Gulliver’s encounters with giants and little people are quickly dealt with in clever shadowplay vignettes. Purcărete spends more time on Swift’s satirical essay A Modest Proposal, in which he suggests the Irish should eat their own children. A crowd of women, babies hanging from their skirts and piled in a wheelbarrow, pile their infants high on a hospital trolley. A chef selects one, silences its crying with a hammer, eviscerates it and throws the entrails onto a smoking hotplate.
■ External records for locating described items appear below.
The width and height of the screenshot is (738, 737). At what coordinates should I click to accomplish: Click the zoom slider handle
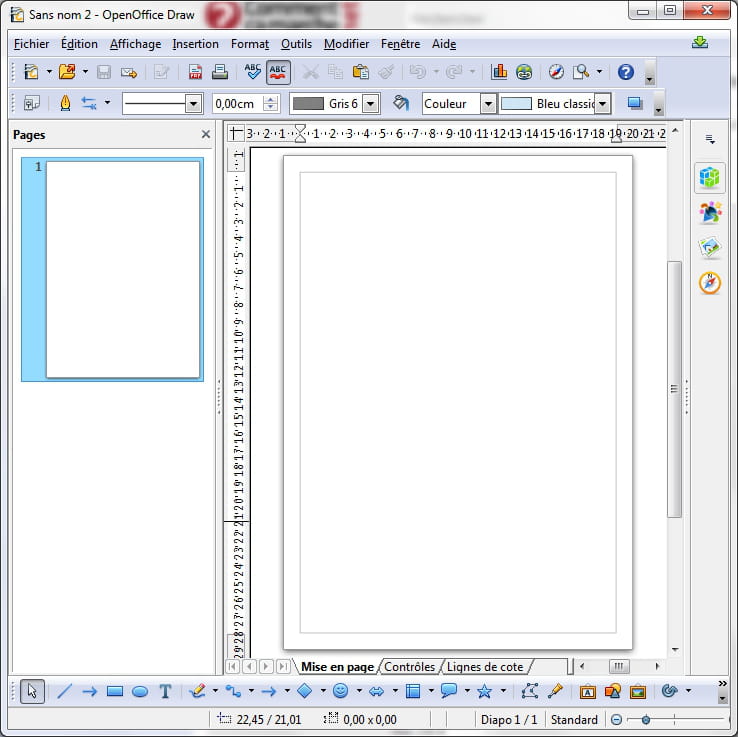tap(646, 720)
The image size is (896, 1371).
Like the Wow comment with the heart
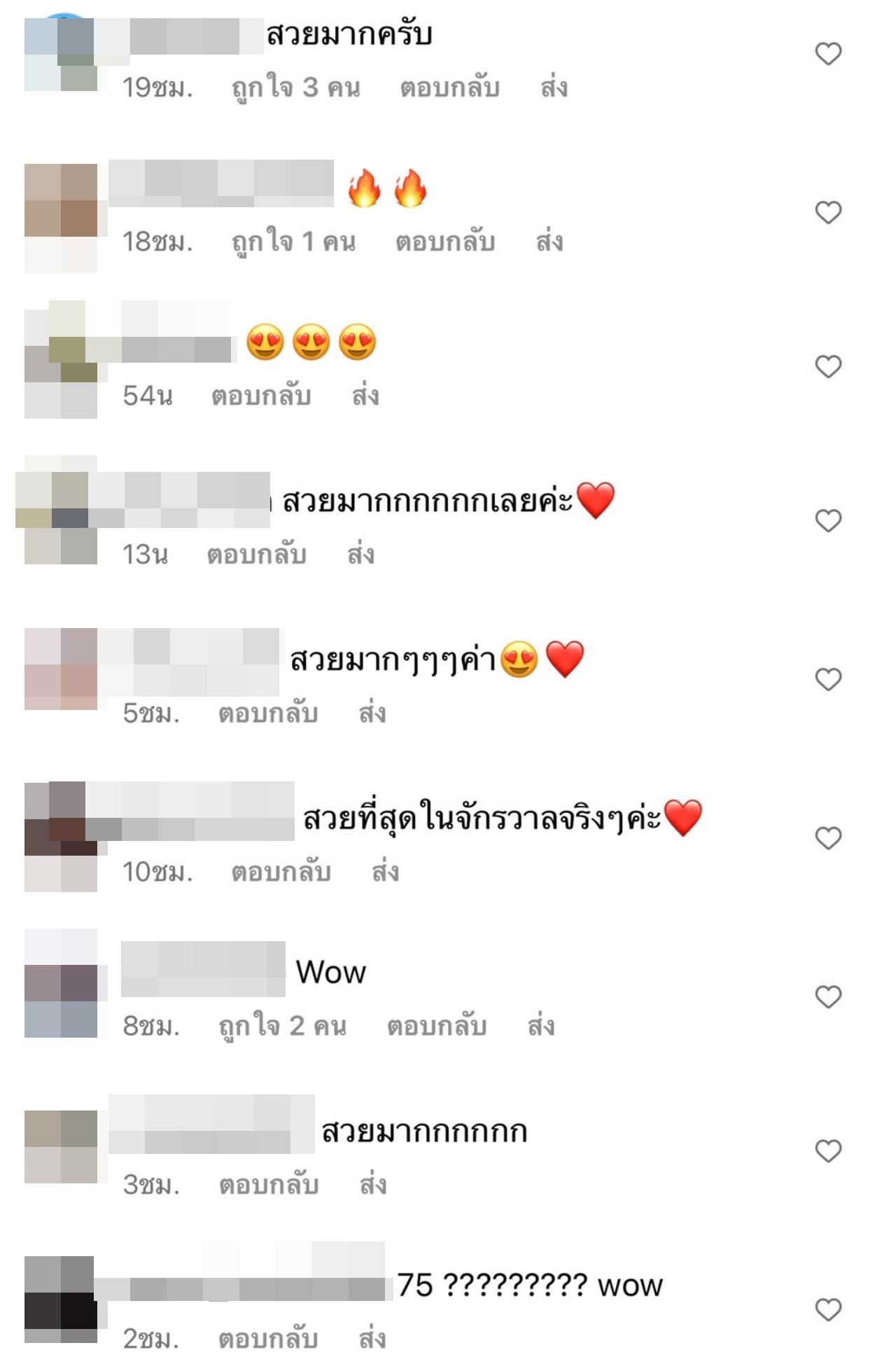828,997
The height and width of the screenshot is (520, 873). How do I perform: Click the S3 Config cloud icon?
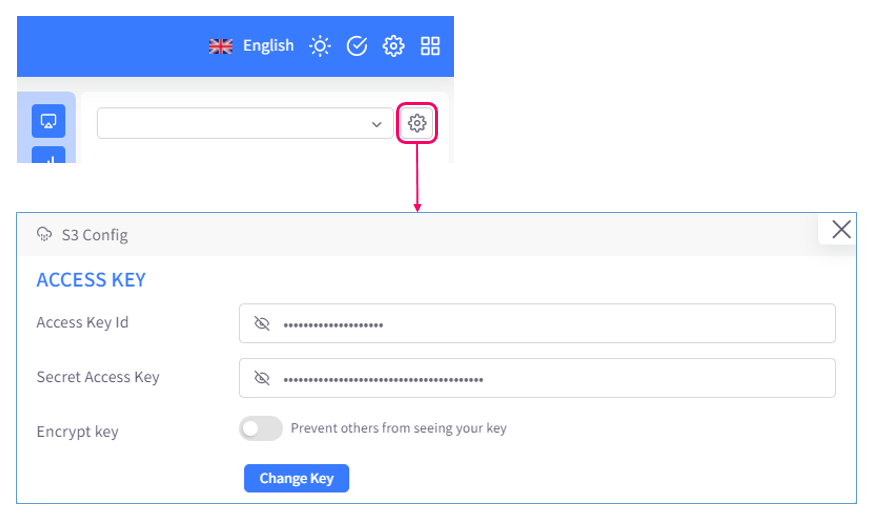(x=44, y=234)
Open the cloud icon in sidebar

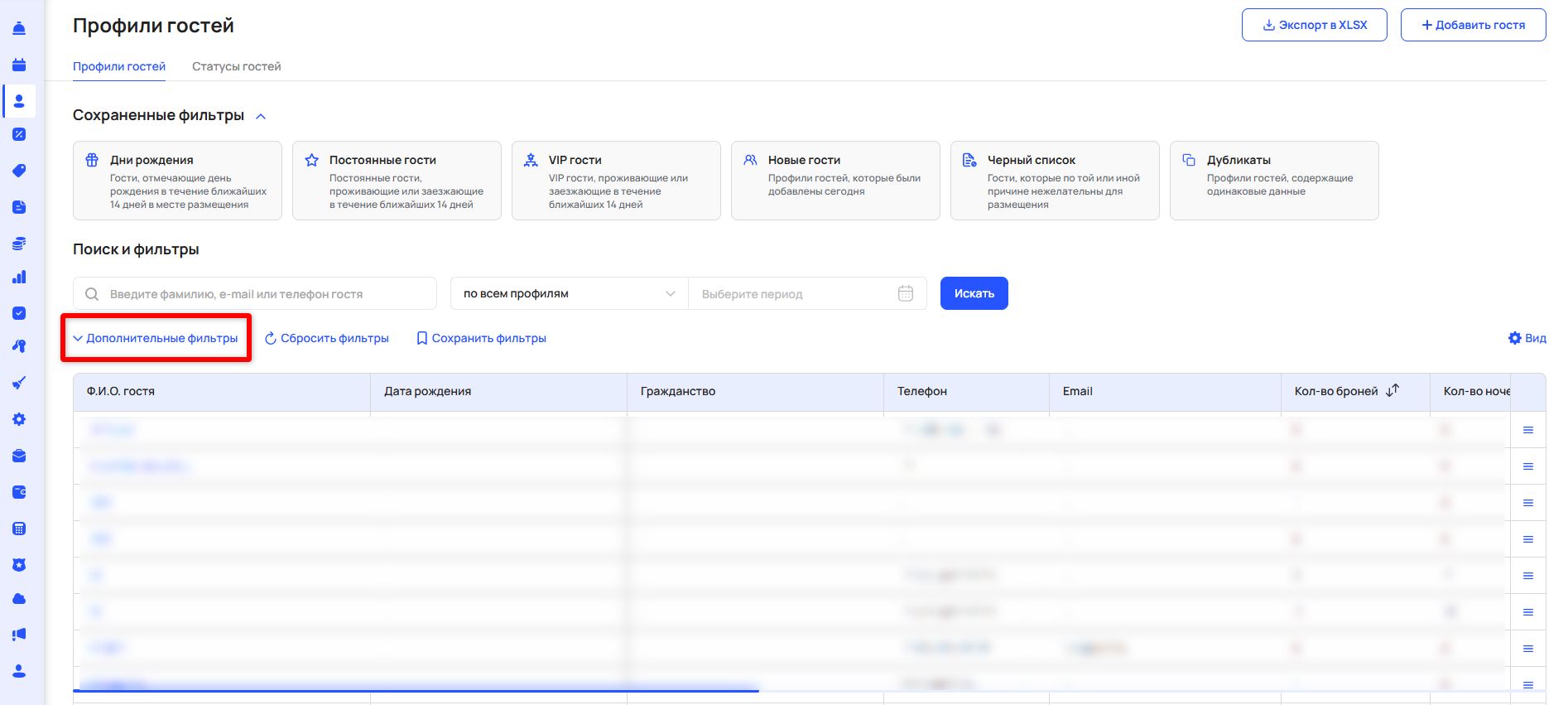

The highly-drilled cast speak few words. Some text is translated from Romanian, other snippets have supertitles. That, combined with the episodic structure and Irish composer Shaun Davey’s eclectic score, gives the production a balletic feel. The images do the talking: rows of besuited bankers march in formation, sit down, open their briefcases, crack hard-boiled eggs on their heads and eat them. Two huge rats scurry across the stage, so disgusted by the humans they don’t even eat them.
Purcărete uses on old-school theatrics and sleight of hand to great effect: a woman giving birth over a bucket, a beheading, a row of Lilliputian gaudy women preening and flirting are all created with the repertory techniques of the last century. The minimal set - a Karla Black-style plastic curtain, straw, hospital beds reminiscent of the orphanages of the Ceausescu era - leaves the stage clear for the director’s imagination to unfold.
It might not be recognisable as Gulliver’s journey but this production’s black humour and fearless showmanship are in the spirit, if not the letter, of Swift.